# Pics of Roan or Info?



## Petsrlove (Dec 21, 2011)

If you have a Roan could you please send pics and any info you know about them? I would love to see pics from birth up....thank you so much for your help!


----------



## sharplesfamily (Apr 28, 2011)

It depends on what roan. We have a lovely Chocolate roan called Luna. If you search the forum for Luna, you're bound to find some pics. 

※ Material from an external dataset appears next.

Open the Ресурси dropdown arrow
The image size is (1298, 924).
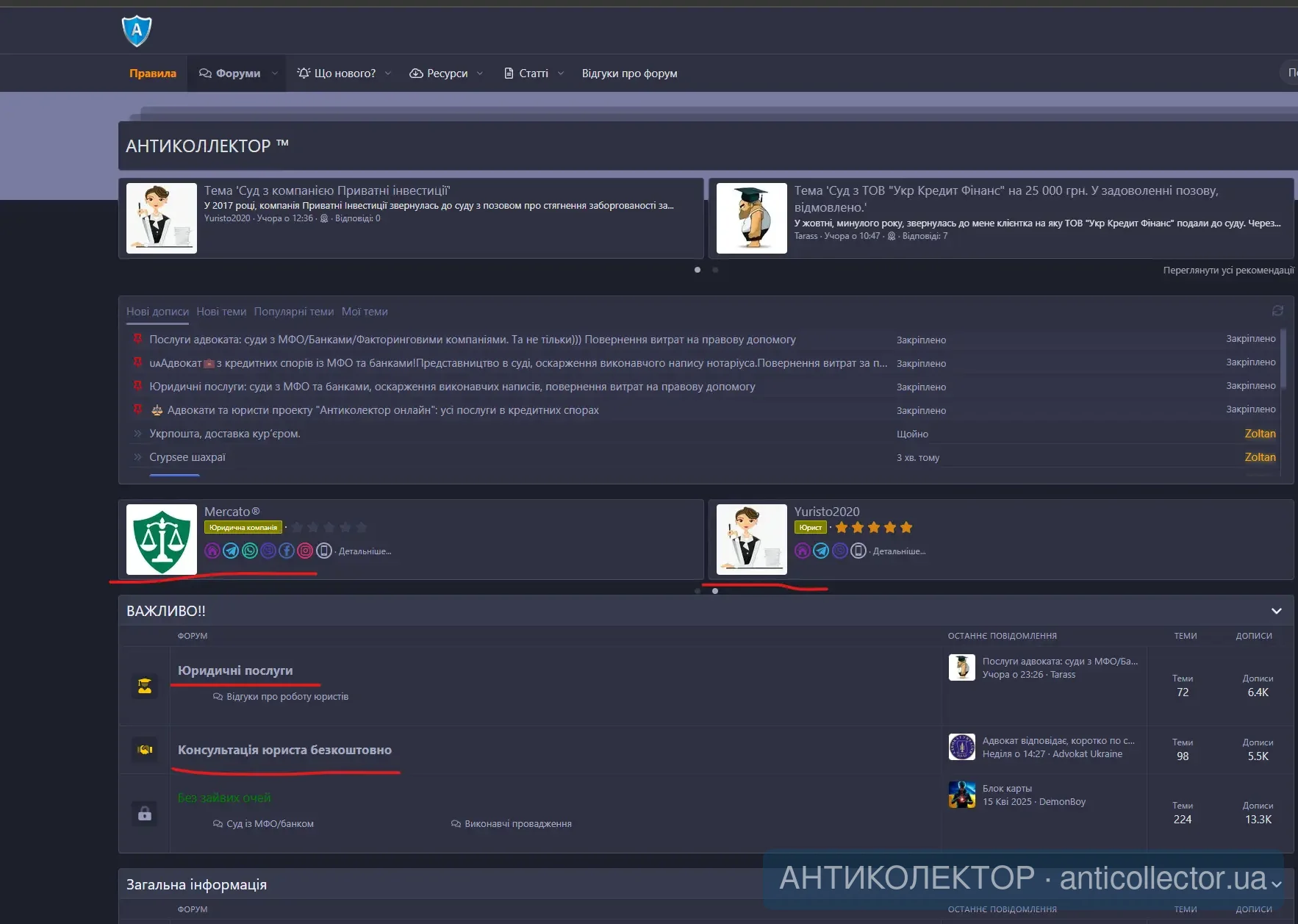click(x=480, y=74)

However, there are also blue roan and lemon roan so I'm not sure what you are after. If you go to the Cockapoo Club of GB website, there are pictures of all the coat colours. (Click on the logo on my signature for the address)


----------



## DONNA (Jan 7, 2011)

You dont have to ask me twice to post some pics
Here's Buddy he's Lunas brother

These are when he was 8 weeks old


























He's alittle older here









I think he's about 4 mths here you can see he's going darker









This one was taken last October,you can really see how the white parts have gotten darker and darker


----------



## DONNA (Jan 7, 2011)

Forgot to say ,when he was born he and all of his brothers and sisters all looked white and chocolate then from about 4-6 weeks you can see the chocolate under the white ,any good breeder will be able to tell which are roan in the litter.


----------



## Fifi (Aug 11, 2011)

Like Donna can't resist sharing pics of Gaia, she is also a chocolate roan.
4 weeks








7 weeks








8 weeks








5 months









As Gaia is only 5 months her coat still has a lot of development.


----------



## RubyCockapoo (Feb 5, 2011)

Hi there

We have a blue roan girl called Pepper, there are other blues on here too.

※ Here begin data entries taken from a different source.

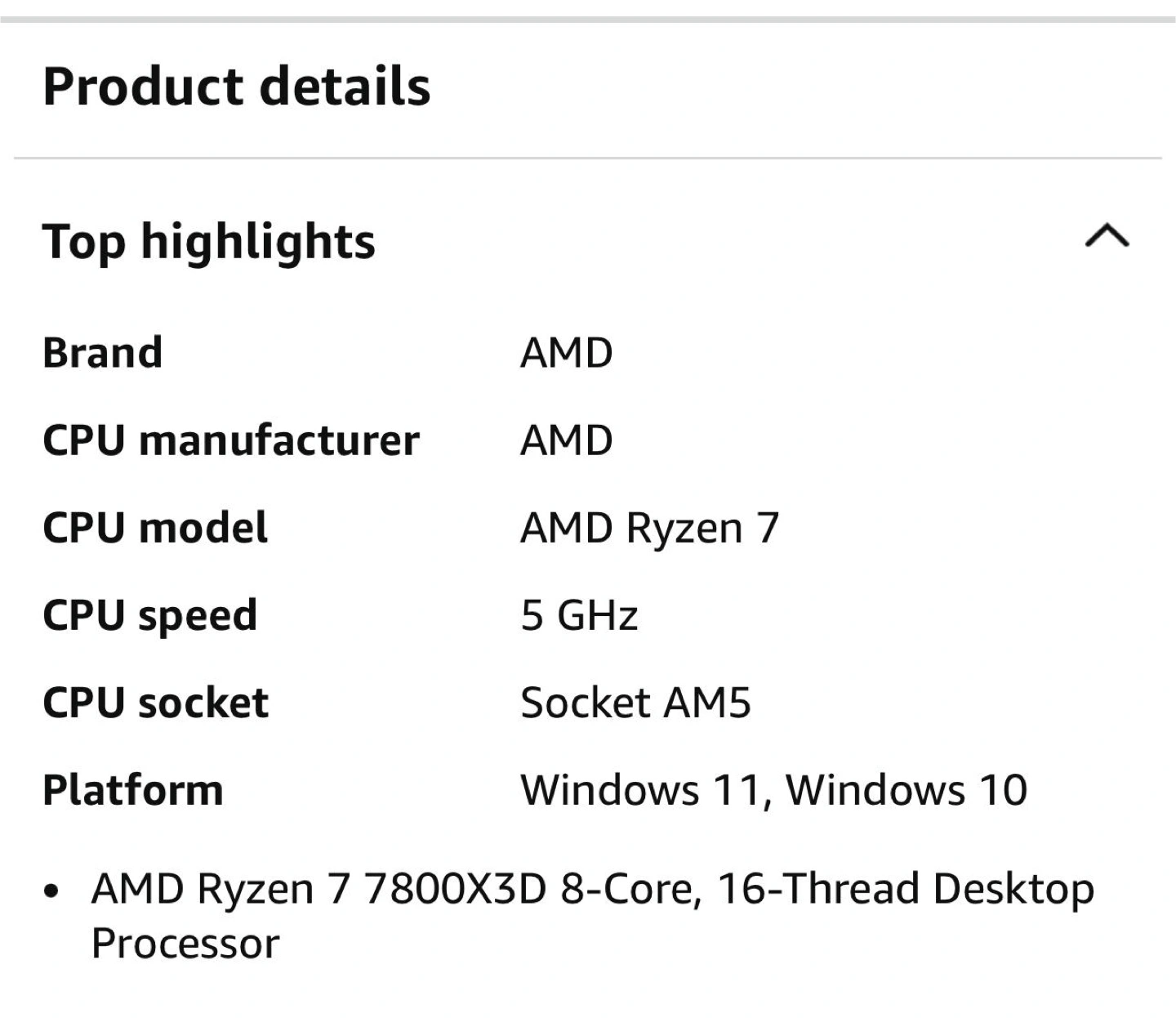The height and width of the screenshot is (1018, 1176).
Task: Click the word Processor in description
Action: tap(185, 944)
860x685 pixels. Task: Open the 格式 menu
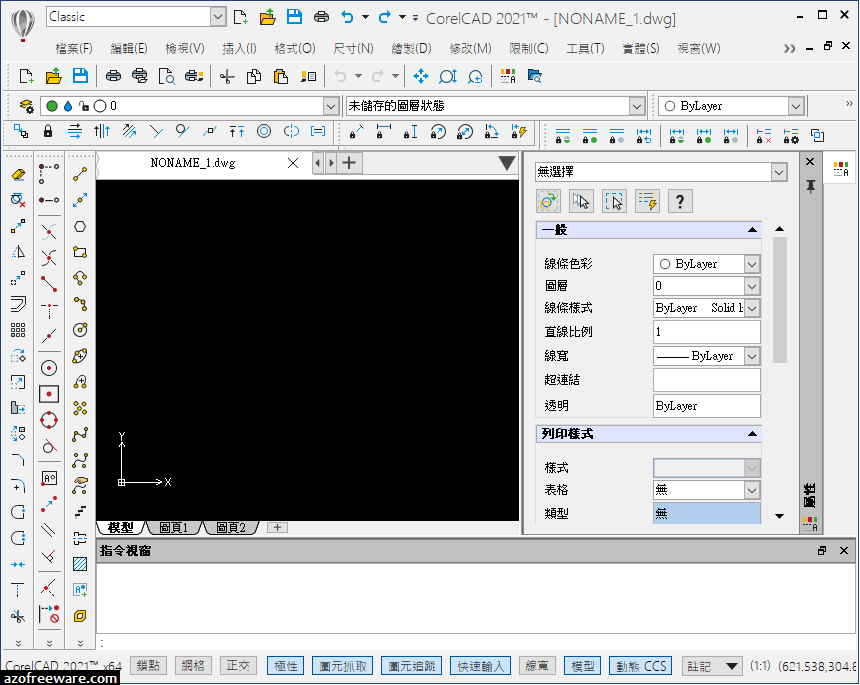[x=293, y=48]
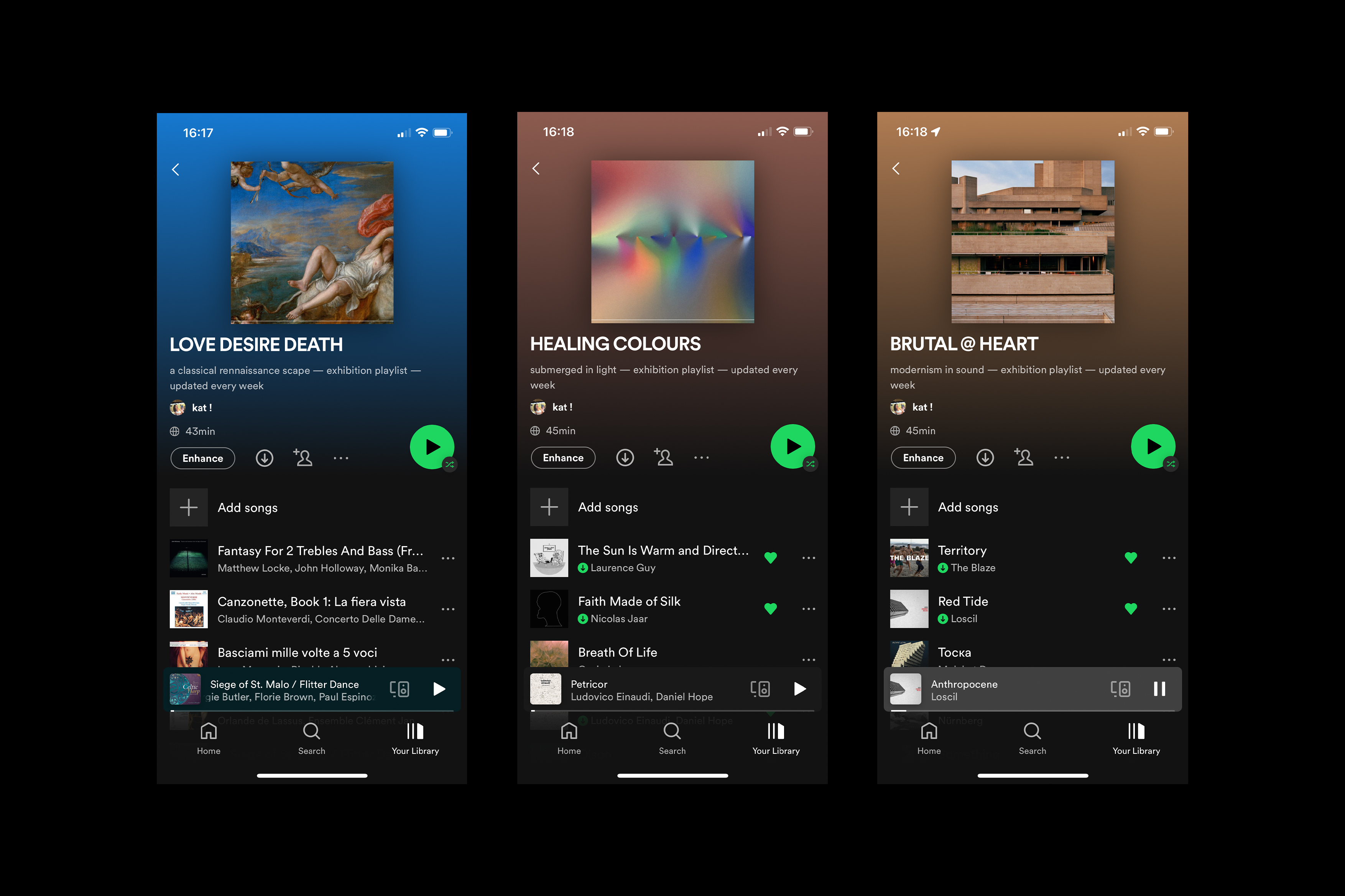The width and height of the screenshot is (1345, 896).
Task: Download the Brutal @ Heart playlist
Action: click(985, 458)
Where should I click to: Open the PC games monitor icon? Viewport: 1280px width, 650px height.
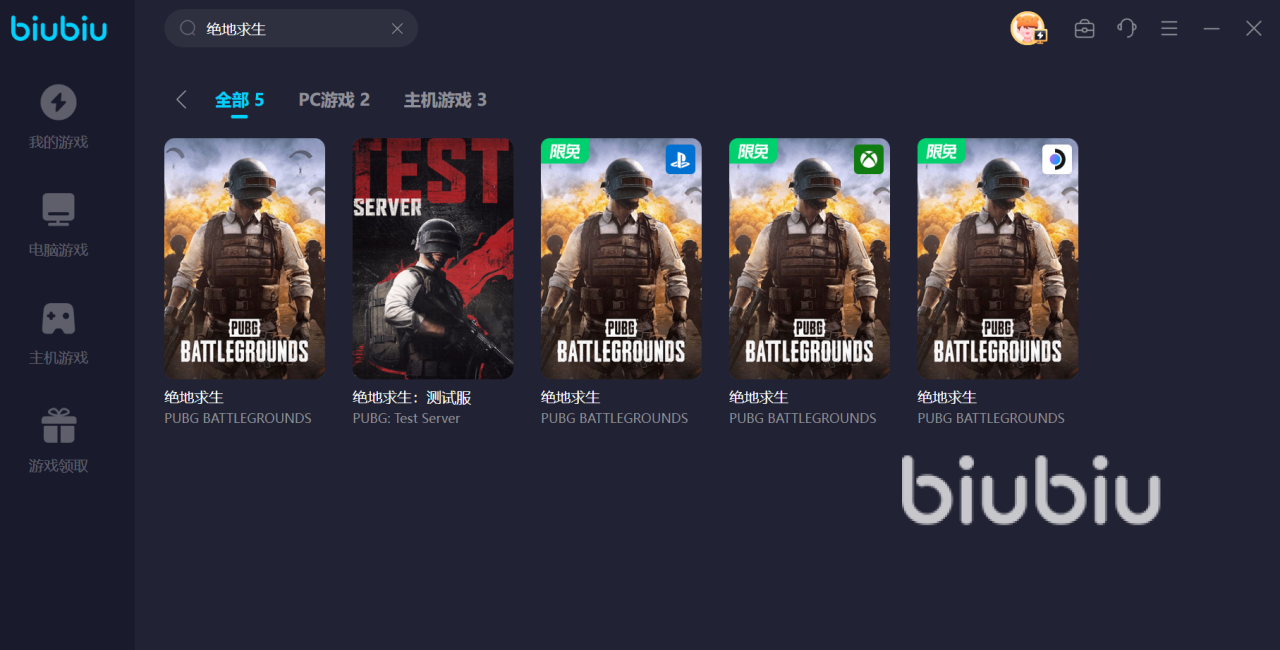coord(58,210)
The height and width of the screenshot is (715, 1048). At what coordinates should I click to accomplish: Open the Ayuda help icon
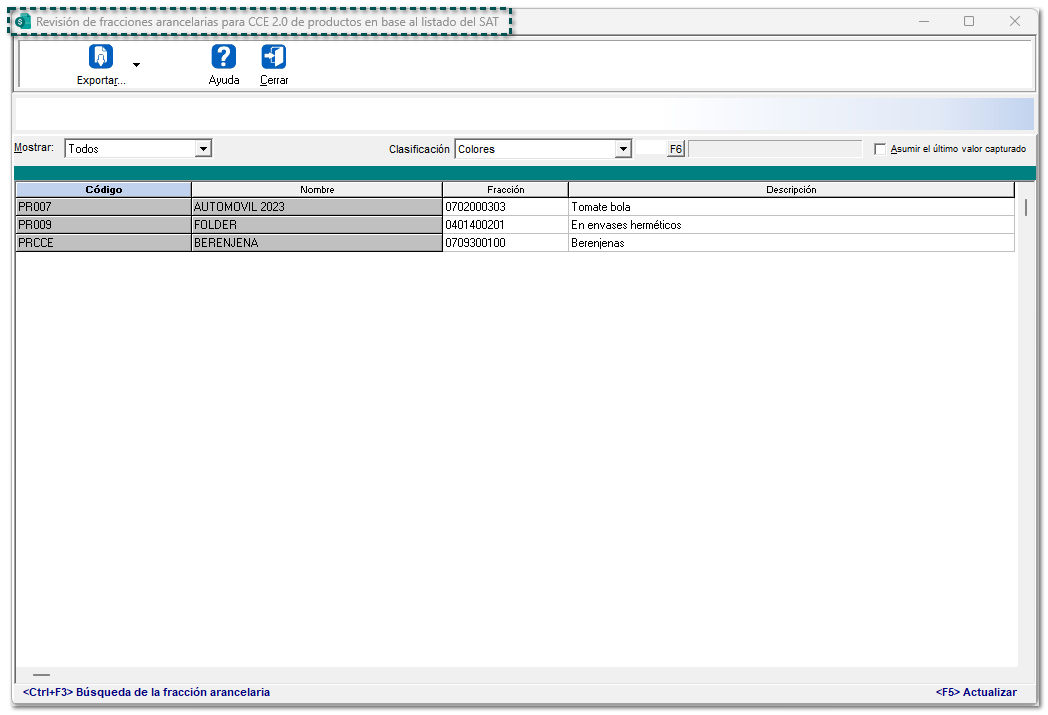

She was born 4th Aug 2011, so probably still has some coat development to go yet. These photos were only taken last week (5 1/2 months old)

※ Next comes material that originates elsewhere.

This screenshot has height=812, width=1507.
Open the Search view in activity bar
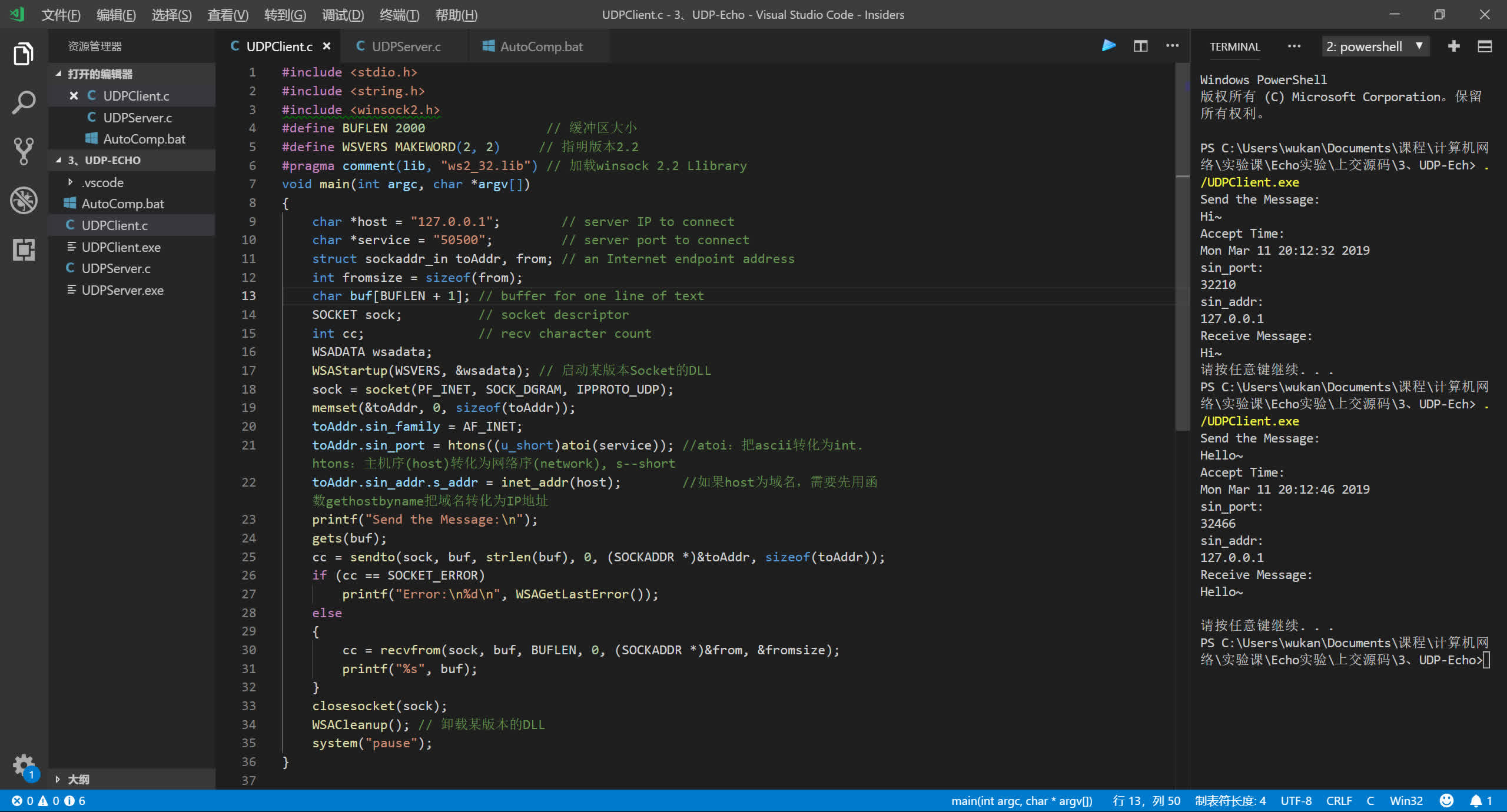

This one is from selection day so about 8 weeks old:










She's a lovely little pup

Hope these help

Ian


----------



## wellerfeller (Jul 12, 2011)

Fifi said:


> Like Donna can't resist sharing pics of Gaia, she is also a chocolate roan.
> 4 weeks
> 
> 
> ...


Gaia is beautiful!


----------



## Petsrlove (Dec 21, 2011)

Wow! All such BEAUTIFUL dogs! Thank you! Love the pics!


----------



## Petsrlove (Dec 21, 2011)

I am not sure if our new baby is a Roan or not...They are rare here in the U.S., or I sure can't seem to find any. Kona is a espresso Chocolate/ White parti, but I see large chocolate areas coming through white in his pics. I will send more once we get him, this is all we have, they show up small on here. Either way, we think he is just amazing! I will see if I can post some pics of his "brother" from a previous litter...maybe that will help.


----------



## Petsrlove (Dec 21, 2011)

*Pic of Kona's Brother...Is he Roan?*

Here is Kona's brother from a previous litter... Is he a Roan Parti? From the research I have done, this was my conclusion.


----------



## DONNA (Jan 7, 2011)

Didnt realise you were from U.S ,why is that colour rare over there?
Whatever colour he is he looks gorgeous ,so he's an american cocker cross then?


----------



## DONNA (Jan 7, 2011)

He looks roan to me but how old is he?


----------



## Petsrlove (Dec 21, 2011)

*Roan*

I am not sure why it is rare here...I have only seen one in all the time I have searching. (months) The brother is 4 months here.


----------